Goal of the exercise → Copy out the lines of the listing below verbatim, starting at the line that contains "in admin bar" and ending at the line that contains "Click RototoPierro's orange", with both of those lines included.

Material for this exercise →
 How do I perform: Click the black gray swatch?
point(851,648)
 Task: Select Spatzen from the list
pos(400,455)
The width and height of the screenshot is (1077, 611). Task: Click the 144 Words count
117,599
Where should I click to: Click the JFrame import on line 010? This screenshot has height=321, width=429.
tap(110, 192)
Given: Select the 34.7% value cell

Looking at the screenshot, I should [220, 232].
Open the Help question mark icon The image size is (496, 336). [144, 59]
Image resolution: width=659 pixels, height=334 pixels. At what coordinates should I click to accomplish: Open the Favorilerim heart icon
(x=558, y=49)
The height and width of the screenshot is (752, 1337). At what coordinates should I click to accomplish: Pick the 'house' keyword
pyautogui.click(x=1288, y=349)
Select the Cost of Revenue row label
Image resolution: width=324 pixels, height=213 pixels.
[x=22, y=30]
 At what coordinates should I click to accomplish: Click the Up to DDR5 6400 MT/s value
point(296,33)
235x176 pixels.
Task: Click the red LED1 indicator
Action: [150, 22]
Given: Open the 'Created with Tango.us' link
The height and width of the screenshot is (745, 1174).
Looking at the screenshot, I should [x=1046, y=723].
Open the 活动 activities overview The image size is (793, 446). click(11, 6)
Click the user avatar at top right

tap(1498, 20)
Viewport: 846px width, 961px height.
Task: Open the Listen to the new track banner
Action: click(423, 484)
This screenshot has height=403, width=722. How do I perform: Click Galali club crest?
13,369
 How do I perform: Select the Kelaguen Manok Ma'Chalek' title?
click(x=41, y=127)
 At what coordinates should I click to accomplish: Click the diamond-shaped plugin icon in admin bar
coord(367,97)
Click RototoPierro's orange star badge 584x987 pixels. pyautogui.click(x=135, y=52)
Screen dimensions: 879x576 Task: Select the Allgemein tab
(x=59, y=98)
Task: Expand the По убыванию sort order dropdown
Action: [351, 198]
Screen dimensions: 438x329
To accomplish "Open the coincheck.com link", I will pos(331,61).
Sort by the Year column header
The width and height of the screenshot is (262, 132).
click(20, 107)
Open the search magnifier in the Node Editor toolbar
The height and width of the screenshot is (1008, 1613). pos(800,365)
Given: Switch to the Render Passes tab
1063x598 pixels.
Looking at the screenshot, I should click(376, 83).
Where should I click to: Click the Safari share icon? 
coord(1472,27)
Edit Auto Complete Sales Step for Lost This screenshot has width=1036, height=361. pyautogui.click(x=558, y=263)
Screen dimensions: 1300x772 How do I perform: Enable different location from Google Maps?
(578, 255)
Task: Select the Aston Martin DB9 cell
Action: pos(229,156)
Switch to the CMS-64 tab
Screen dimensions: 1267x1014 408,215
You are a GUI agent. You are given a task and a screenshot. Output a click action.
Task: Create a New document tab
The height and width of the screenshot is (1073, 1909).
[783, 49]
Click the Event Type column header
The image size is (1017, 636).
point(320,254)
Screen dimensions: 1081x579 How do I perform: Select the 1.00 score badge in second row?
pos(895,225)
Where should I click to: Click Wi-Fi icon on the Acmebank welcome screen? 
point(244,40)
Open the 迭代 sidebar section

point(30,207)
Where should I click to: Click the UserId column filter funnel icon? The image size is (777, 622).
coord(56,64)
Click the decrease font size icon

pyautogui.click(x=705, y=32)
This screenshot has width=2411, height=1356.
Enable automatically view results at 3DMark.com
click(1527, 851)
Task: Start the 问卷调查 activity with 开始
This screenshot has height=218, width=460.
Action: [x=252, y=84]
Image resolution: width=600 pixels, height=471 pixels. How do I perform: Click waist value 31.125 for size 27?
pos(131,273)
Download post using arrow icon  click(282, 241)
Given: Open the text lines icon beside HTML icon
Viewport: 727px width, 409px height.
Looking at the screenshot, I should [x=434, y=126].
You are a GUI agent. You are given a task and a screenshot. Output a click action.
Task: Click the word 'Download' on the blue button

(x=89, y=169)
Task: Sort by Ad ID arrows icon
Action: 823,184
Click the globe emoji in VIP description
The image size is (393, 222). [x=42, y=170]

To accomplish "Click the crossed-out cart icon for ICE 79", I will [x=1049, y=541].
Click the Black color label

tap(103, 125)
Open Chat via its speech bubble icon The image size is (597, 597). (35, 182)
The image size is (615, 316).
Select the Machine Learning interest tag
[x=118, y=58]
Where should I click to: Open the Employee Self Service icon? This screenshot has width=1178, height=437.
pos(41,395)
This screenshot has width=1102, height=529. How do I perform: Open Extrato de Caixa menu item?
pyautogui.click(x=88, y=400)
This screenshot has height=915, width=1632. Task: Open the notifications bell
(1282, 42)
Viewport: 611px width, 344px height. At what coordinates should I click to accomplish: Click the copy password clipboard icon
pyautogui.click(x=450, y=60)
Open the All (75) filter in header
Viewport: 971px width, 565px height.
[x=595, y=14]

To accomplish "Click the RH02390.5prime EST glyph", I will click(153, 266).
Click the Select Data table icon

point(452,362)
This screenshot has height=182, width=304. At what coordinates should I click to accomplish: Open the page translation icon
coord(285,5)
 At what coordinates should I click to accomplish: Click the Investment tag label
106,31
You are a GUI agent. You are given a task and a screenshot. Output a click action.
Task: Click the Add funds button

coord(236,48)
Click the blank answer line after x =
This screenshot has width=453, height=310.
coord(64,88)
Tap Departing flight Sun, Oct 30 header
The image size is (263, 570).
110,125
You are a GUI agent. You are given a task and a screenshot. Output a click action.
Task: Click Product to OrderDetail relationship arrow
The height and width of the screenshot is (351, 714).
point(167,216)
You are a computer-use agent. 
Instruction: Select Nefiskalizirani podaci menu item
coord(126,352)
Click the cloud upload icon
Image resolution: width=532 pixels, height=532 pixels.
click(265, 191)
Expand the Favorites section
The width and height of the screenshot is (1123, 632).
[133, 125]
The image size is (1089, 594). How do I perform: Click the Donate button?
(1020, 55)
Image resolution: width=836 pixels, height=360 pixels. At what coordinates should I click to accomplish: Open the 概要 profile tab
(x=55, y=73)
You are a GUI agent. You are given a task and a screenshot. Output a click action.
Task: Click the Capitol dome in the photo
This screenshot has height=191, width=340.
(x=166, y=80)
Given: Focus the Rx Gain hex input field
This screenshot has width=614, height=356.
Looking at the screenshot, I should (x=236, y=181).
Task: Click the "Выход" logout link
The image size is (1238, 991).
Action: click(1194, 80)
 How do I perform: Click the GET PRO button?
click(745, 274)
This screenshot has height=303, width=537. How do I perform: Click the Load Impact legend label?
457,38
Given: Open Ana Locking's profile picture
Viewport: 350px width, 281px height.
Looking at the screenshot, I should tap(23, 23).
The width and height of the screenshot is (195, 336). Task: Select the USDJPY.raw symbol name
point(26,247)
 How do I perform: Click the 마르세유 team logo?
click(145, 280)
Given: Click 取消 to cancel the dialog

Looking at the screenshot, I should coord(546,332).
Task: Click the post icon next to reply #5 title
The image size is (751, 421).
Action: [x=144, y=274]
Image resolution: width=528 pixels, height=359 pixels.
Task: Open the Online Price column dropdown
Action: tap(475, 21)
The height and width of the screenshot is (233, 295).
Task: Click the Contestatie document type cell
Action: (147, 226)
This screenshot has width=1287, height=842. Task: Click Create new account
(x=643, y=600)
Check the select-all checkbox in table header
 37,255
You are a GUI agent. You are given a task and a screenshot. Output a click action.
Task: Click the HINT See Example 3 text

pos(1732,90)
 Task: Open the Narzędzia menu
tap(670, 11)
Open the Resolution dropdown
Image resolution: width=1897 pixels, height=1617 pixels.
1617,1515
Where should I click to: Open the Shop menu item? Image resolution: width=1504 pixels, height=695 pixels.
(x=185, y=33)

Answer to the task →
 At what coordinates should I click to accomplish: Click the diamond-shaped plugin icon in admin bar
coord(367,97)
Click RototoPierro's orange star badge 584x987 pixels. pyautogui.click(x=135, y=52)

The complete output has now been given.